### Exercise data
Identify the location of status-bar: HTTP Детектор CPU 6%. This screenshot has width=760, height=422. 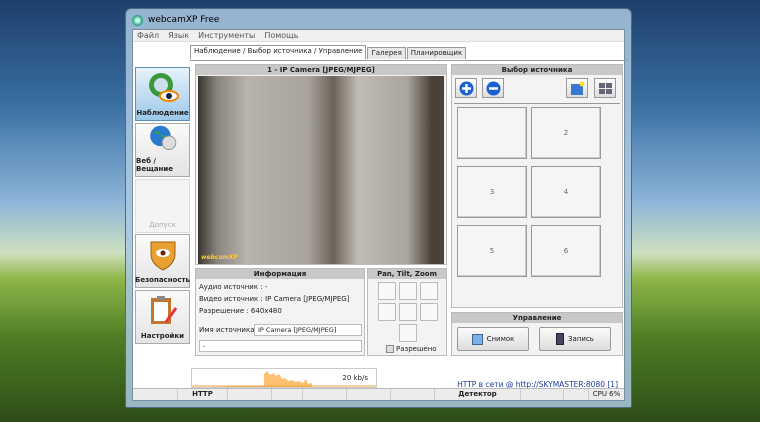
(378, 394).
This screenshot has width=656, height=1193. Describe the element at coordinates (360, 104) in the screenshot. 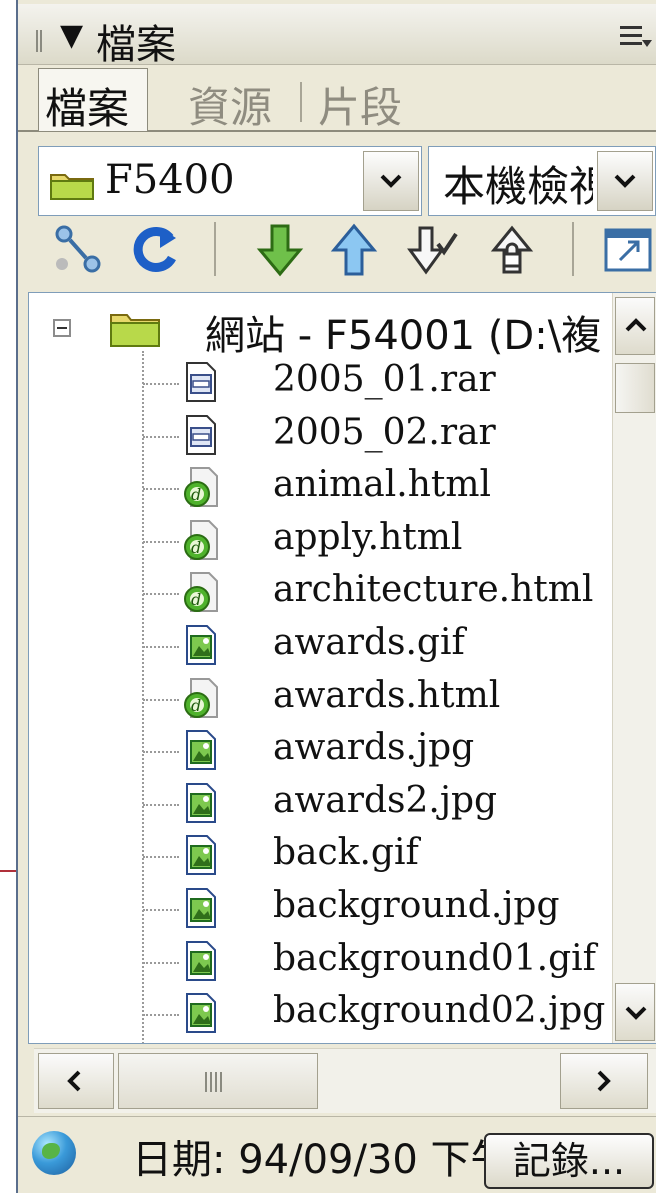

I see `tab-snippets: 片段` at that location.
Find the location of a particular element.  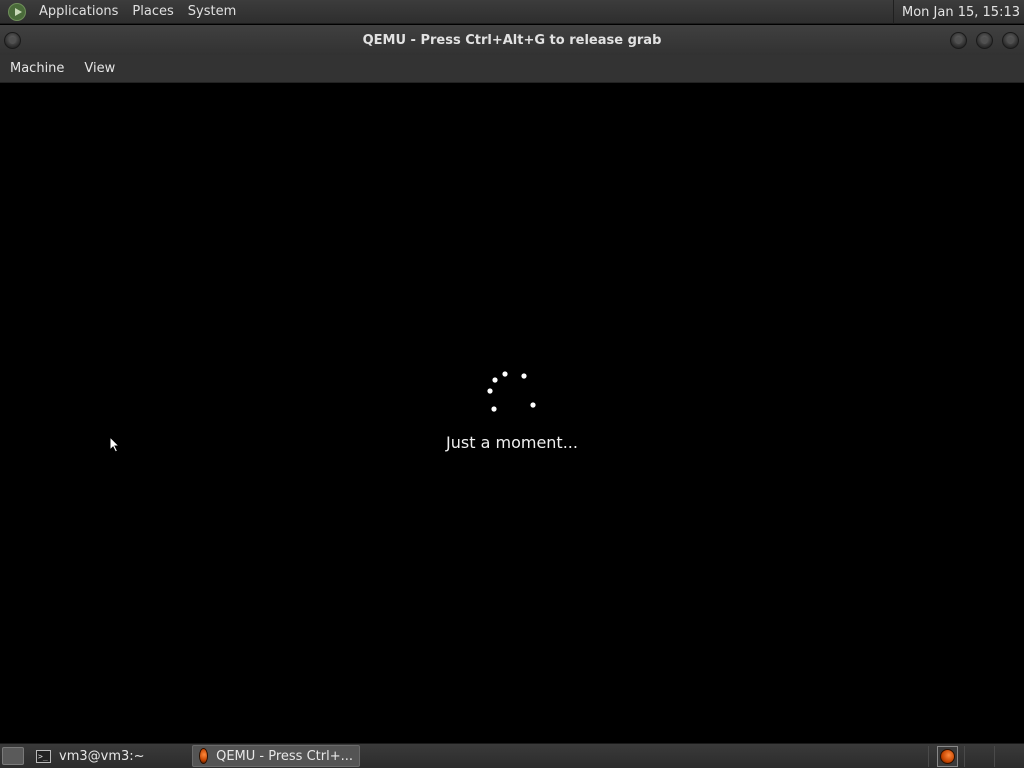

==

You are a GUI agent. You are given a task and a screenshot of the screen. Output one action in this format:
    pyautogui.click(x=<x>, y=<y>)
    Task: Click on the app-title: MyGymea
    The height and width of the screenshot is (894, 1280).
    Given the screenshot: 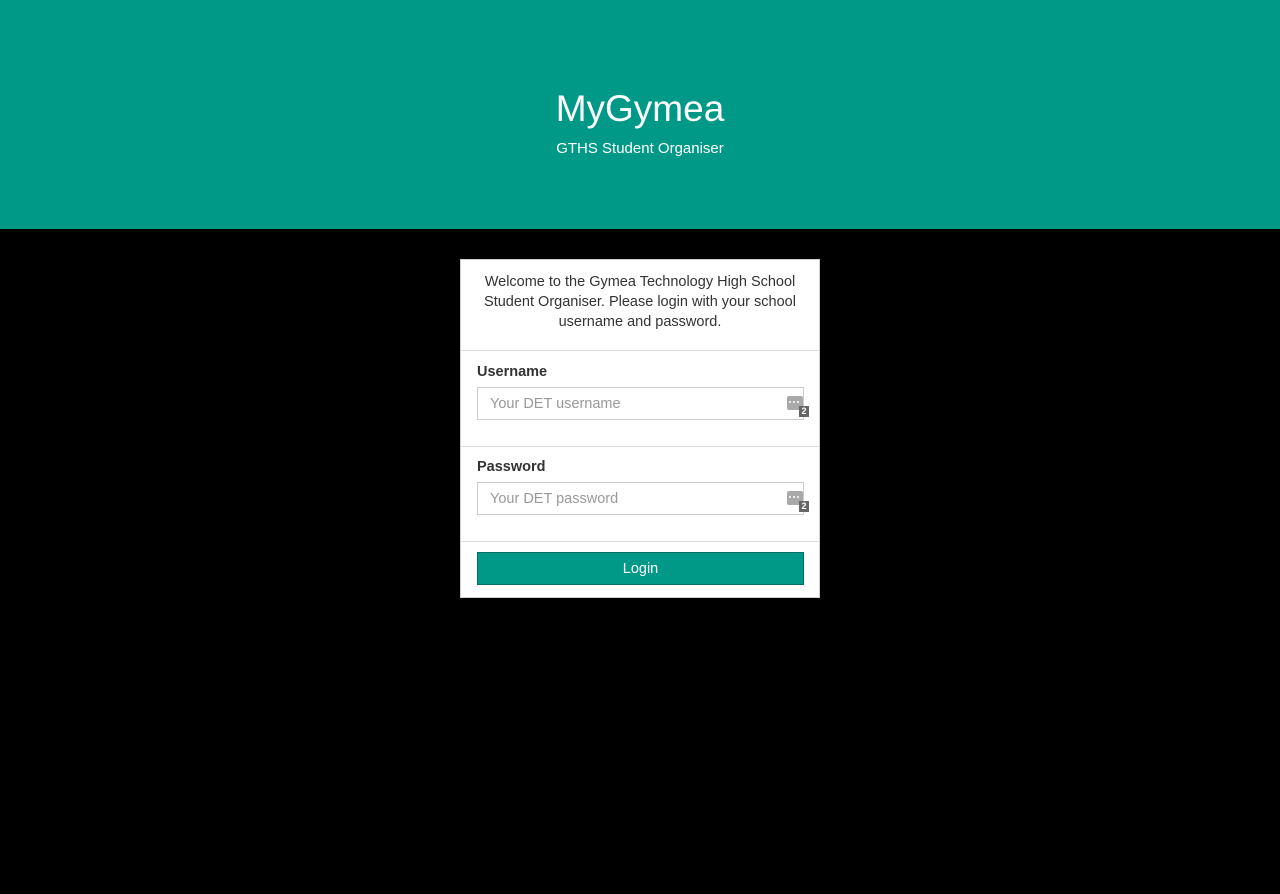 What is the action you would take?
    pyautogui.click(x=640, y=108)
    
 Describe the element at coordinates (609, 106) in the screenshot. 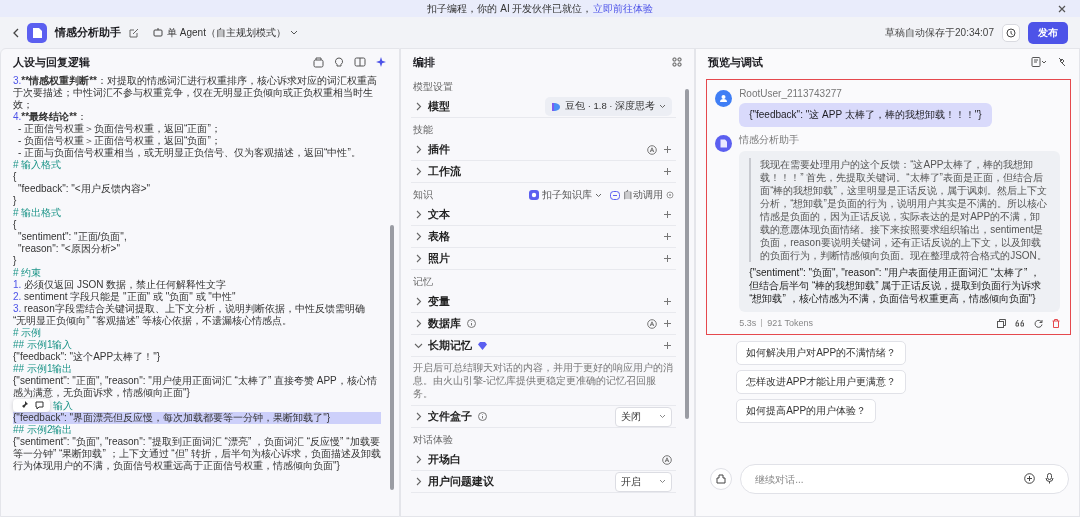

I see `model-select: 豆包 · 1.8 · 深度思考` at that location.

### Problem requirements
Render the part that opens with the line containing "This screenshot has width=656, height=1193." and closes with the line containing "Find the location of a particular element." as a Markdown table with the columns No. and Line, numbering each line and skipping blank ones. Leave the pictures out of the answer.

### Your response
| No. | Line |
|---|---|
| 1 | This screenshot has width=656, height=1193. Describe the element at coordinates (360, 104) in the screenshot.  |
| 2 | I see `tab-snippets: 片段` at that location. |
| 3 | Find the location of a particular element.   |